The trip ashore was very wet, the twenty knot trade winds coming uninterrupted across the lagoon whip up a small sea.  Luckily the water is warm and its no hardship.

When we arrived at the dock a surprising event occurred.  I asked Jessica to hop onto the dock first.  As she proceeded to alight she performed an uncoordinated pirouette followed by a squeal, some small boat gymnastics (that I have only seen surpassed by her mother) and then a large splash.  I found myself sitting bin a boat full of water and quickly rescued the valuables and myself to the safety of the wharf.  From the wharf, I looked down at a boat full of water and Jessica clinging to the side.  Quite how this happened I am a loss to explain.  Anyway, based on the you caused it – you fix it philosophy, Jessica started bailing.

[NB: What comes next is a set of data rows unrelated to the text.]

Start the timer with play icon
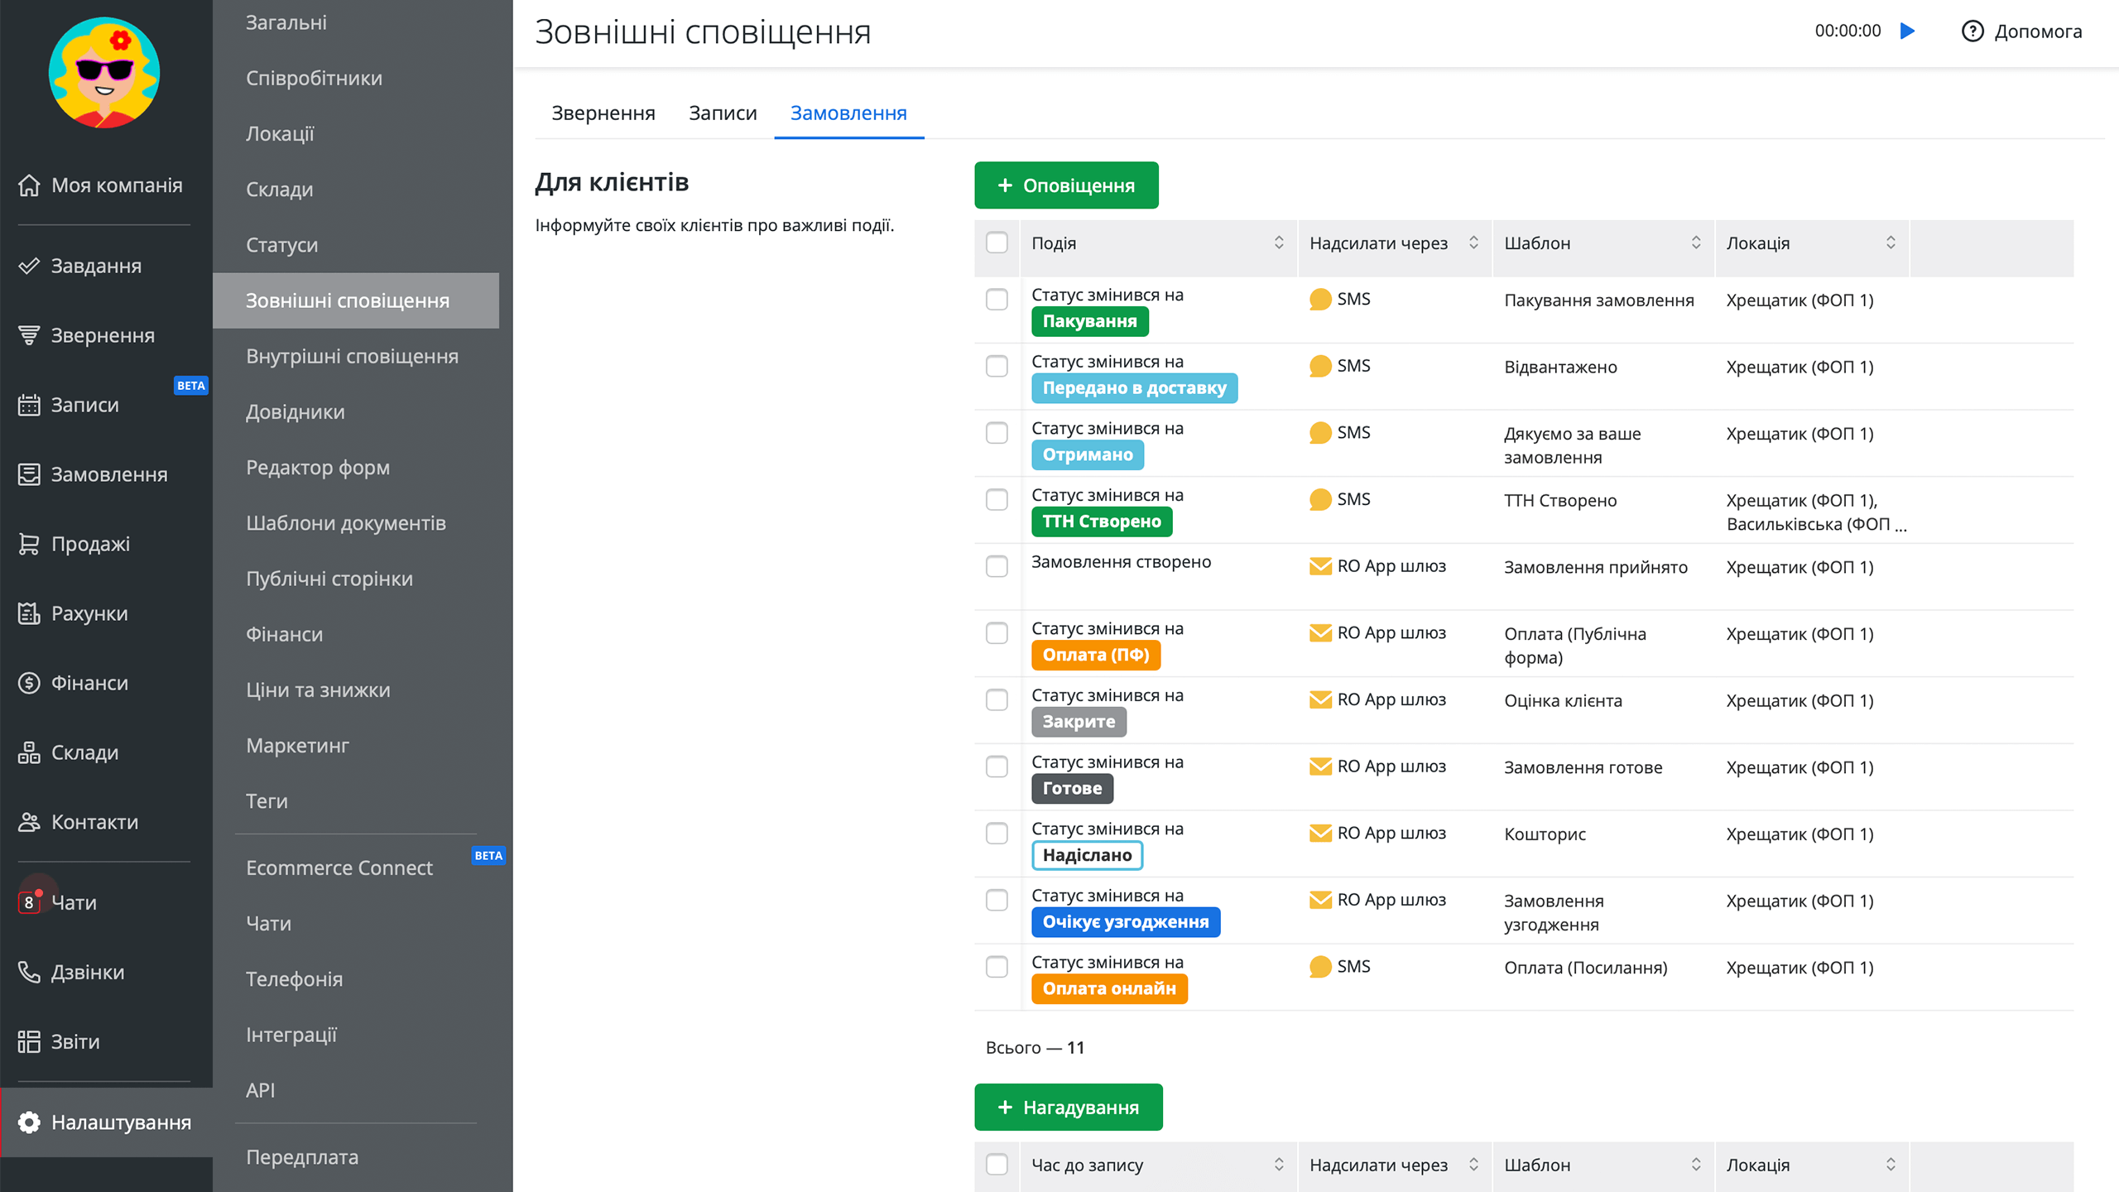The height and width of the screenshot is (1192, 2119). click(1908, 31)
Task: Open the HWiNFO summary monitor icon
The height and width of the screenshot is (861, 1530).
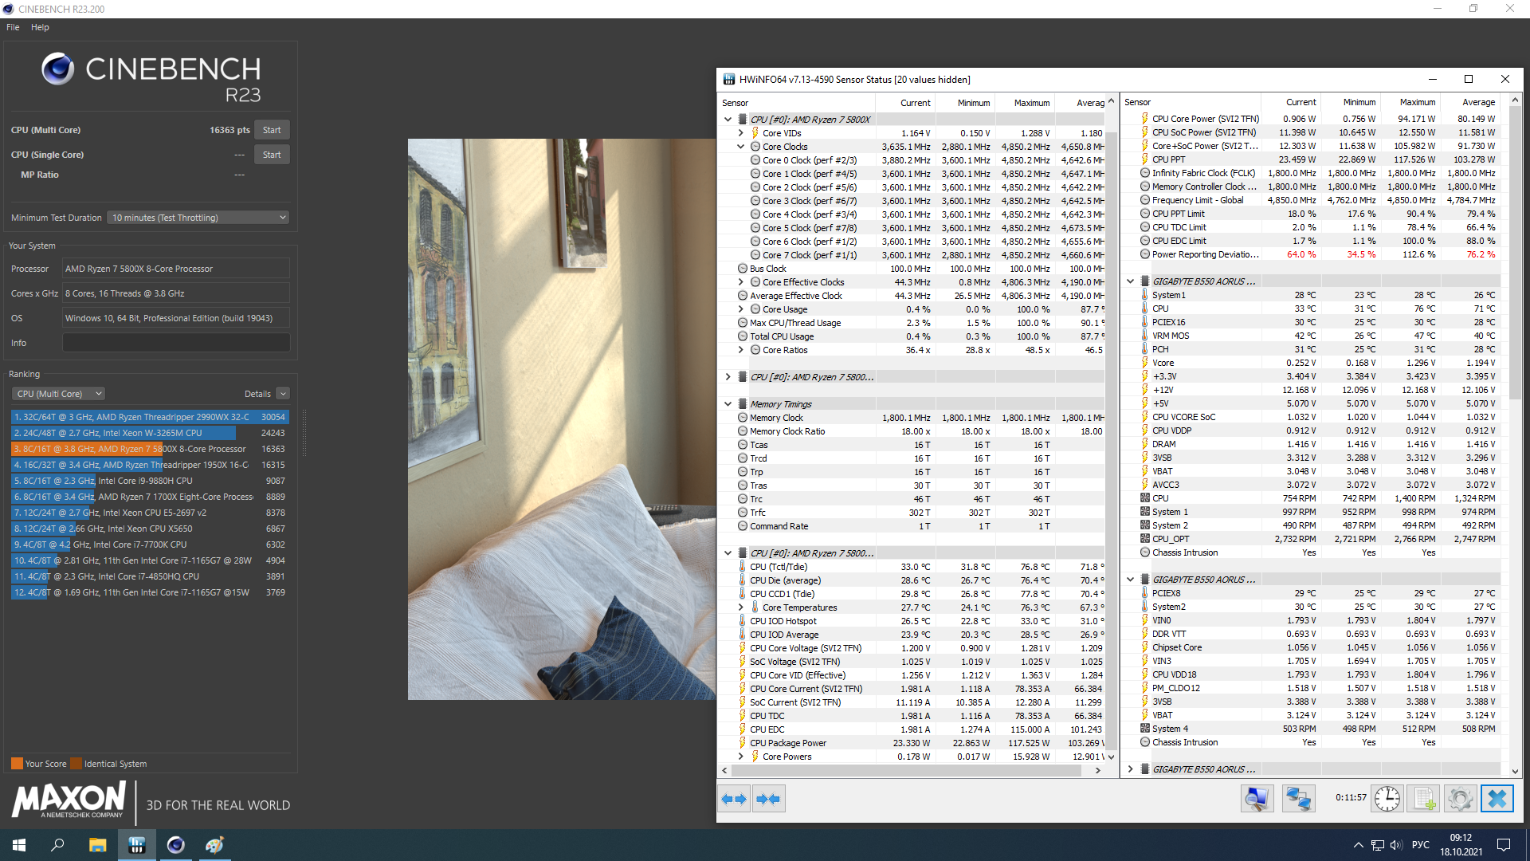Action: coord(1257,799)
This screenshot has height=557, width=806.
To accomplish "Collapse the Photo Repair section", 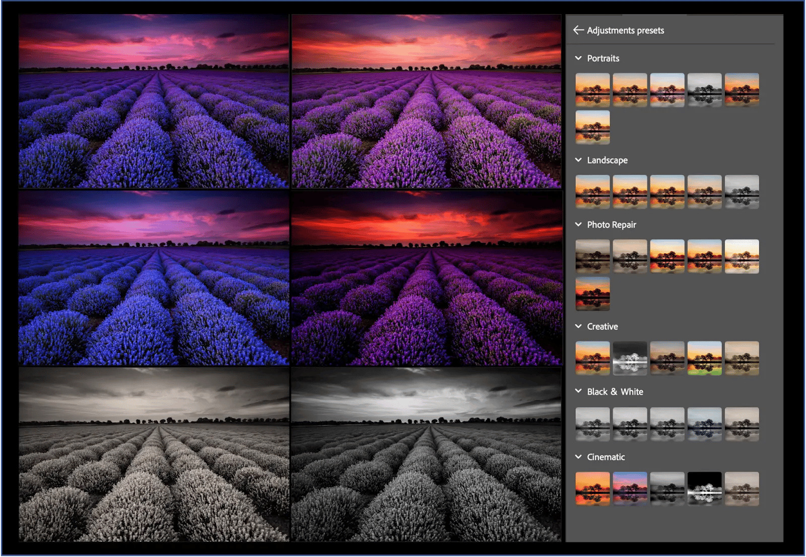I will pyautogui.click(x=577, y=224).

Just then a guy called Rab, wearing a NZ Rugby Sevens shirt turns up and we get chatting.  He tells me a few interesting things about the Island, where to get cold beer and offers to find us some fresh local fruit on Sunday.  He also gives us a large papaya that he happens to have in his truck.  Then he offers to fill our diesel jerry can and bring it back for us.  Wonderful.

By this time Jessica has clambered out of the water and is now complaining about jelly fish stings.  We set off into town – as Rab says you can’t get lost.  The main street has tarmac between the pot holes, soft tarmac that squashes as you walk on it.  We visited most of the shops in town and bought a little something at each one.   Finally, I found full crème powdered milk – no non-fat rubbish for these people, they understand the value of full fat.

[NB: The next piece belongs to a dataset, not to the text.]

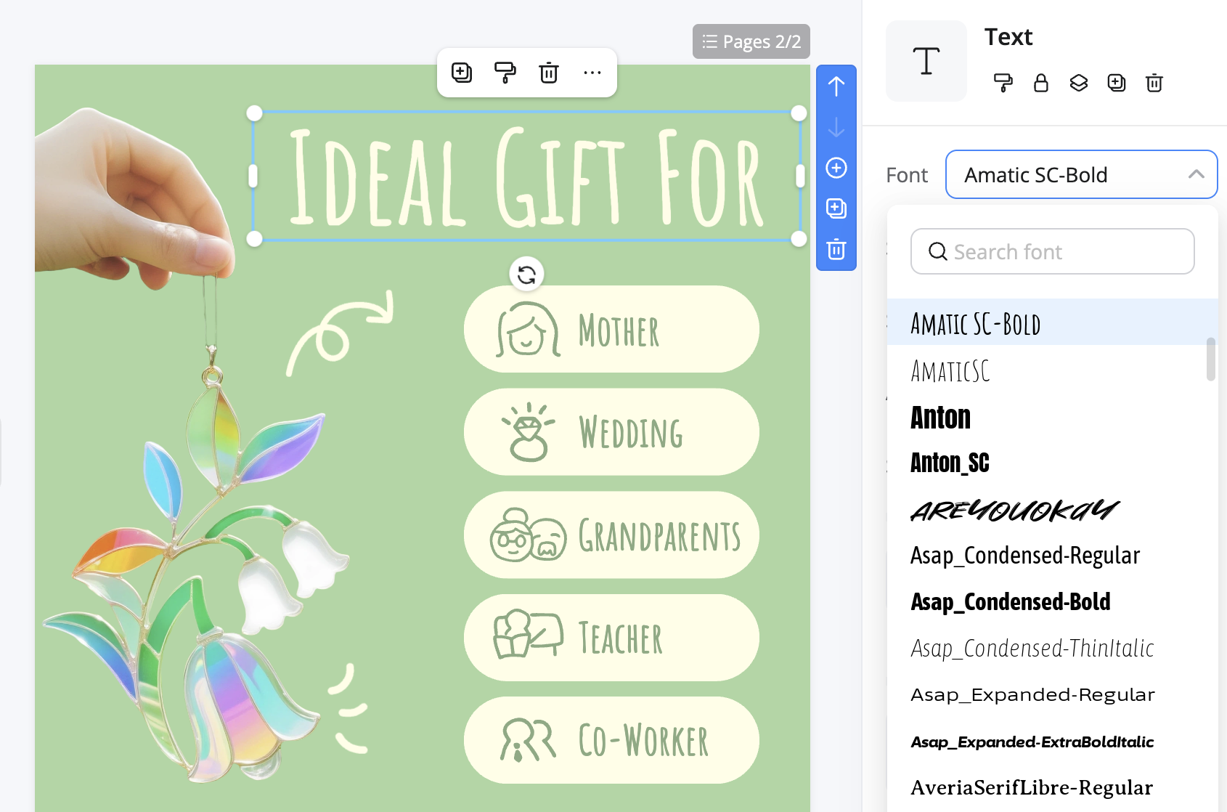Select the format painter above the canvas
Image resolution: width=1227 pixels, height=812 pixels.
(505, 72)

After the shopping, we headed towards some loud music and found the Lady Wheel Bar.  I drank an almost cold Heineken and Jess had a warm coke.  I wondered why they needed chicken wire over the bar – reminded me of the Blues Brothers film.

When leaving Truce at an exposed anchorage I can never really relax ashore so we headed back out for another soaking in the pig.  Boarding Truce in the seas was a bruising affair – I now have bruises on bruises.  Jessica has had her first experience with the pig – now she understands its malevolent attitude if not treated with the utmost respect.

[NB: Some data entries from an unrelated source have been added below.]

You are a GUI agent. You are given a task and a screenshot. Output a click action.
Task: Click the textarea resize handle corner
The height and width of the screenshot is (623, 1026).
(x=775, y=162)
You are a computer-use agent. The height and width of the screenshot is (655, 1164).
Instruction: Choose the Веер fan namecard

There are no other cruising boats here.  Not many boats come here, the customs man reckons there have been ten in total for 2017.  I suppose the lack of a protected anchorage is a big drawback, although catamarans could easily assess the protected lagoon by the town which would be perfect.  There is a weekly flight here now from Fiji and Honolulu, tourism is being developed – I would say they have a long way to go but the potential is there.

I was thinking about all the remote places I have been and think Christmas Island must be the remotest I have been to in terms of distance from major cities.  The people we have met here are all very genuinely friendly and helpful.

INTER TROPICAL CONVERGENCE ZONE (ITCZ) TRANSIT

Another day of slow but steady progress.  So far, we have been fortunate with the weather in the ITCZ and have even managed to make ground to the east.  We are now positioned to the east and upwind of Christmas Island.  Hopefully, that will put us in a good safe upwind position for the final run in.

Sailing in this place is a challenge.  Constantly shifting and variable winds mean that each mile gained is earned.

A couple of dolphins came to visit today, they stayed about thirty minutes.  I am not sure what type they were, both were quite small and seemed to stay under water for longer than normal before coming up for air.  They obviously enjoyed our company as we did theirs.

This evening I took a rum and coke for sundowners.  Then realised we hadn’t bought any limes or lemons before departing Honolulu.  I think that after we had our clearance out of Honolulu Jessica and I were so ready to depart that we didn’t pay much attention to the last-minute vegetable or fresh fruit shopping.  But never mind, Rum can be drink without fruit perfectly well.

The movie this evening was ‘Whiplash’.  Once again viewed in the cockpit under starlight.  Another beautiful sunset and night.  Voyage distance 914 miles.